_Data provided:_
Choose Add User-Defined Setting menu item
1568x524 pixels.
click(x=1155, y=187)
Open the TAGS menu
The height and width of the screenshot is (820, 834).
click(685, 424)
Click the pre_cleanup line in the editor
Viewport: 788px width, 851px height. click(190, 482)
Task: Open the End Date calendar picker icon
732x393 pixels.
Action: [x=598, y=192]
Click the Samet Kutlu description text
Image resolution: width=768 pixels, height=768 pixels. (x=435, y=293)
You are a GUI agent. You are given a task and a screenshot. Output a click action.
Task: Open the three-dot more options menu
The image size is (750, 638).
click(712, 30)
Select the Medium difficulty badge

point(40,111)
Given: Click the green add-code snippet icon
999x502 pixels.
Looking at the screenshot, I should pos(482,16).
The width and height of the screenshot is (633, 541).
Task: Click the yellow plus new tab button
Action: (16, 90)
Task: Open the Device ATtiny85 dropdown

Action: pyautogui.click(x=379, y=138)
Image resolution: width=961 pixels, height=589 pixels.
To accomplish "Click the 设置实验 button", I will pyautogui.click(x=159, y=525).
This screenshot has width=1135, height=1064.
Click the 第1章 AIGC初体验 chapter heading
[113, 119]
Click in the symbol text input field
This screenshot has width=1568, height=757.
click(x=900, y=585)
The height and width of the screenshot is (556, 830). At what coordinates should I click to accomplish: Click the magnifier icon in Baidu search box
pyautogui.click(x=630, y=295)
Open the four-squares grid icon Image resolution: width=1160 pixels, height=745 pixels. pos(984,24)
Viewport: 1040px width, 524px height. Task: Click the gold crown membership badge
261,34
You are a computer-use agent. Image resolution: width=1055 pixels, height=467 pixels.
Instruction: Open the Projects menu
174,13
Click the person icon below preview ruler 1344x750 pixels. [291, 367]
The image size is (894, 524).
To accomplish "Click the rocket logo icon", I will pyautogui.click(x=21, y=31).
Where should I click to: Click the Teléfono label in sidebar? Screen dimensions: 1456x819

_Directions for this task:_ The required output is the stretch of entries above from the line containing "The height and width of the screenshot is (820, 834)." through the line containing "Open the four-squares", reproduced exactly.

_Result for this task:_
The height and width of the screenshot is (820, 834).
click(685, 424)
Click the pre_cleanup line in the editor
Viewport: 788px width, 851px height. click(190, 482)
Task: Open the End Date calendar picker icon
732x393 pixels.
Action: [x=598, y=192]
Click the Samet Kutlu description text
Image resolution: width=768 pixels, height=768 pixels. (x=435, y=293)
You are a GUI agent. You are given a task and a screenshot. Output a click action.
Task: Open the three-dot more options menu
The image size is (750, 638).
click(712, 30)
Select the Medium difficulty badge

point(40,111)
Given: Click the green add-code snippet icon
999x502 pixels.
Looking at the screenshot, I should pos(482,16).
The width and height of the screenshot is (633, 541).
Task: Click the yellow plus new tab button
Action: (16, 90)
Task: Open the Device ATtiny85 dropdown

Action: pyautogui.click(x=379, y=138)
Image resolution: width=961 pixels, height=589 pixels.
To accomplish "Click the 设置实验 button", I will pyautogui.click(x=159, y=525).
This screenshot has width=1135, height=1064.
Click the 第1章 AIGC初体验 chapter heading
[113, 119]
Click in the symbol text input field
This screenshot has width=1568, height=757.
click(x=900, y=585)
The height and width of the screenshot is (556, 830). At what coordinates should I click to accomplish: Click the magnifier icon in Baidu search box
pyautogui.click(x=630, y=295)
Open the four-squares grid icon Image resolution: width=1160 pixels, height=745 pixels. pos(984,24)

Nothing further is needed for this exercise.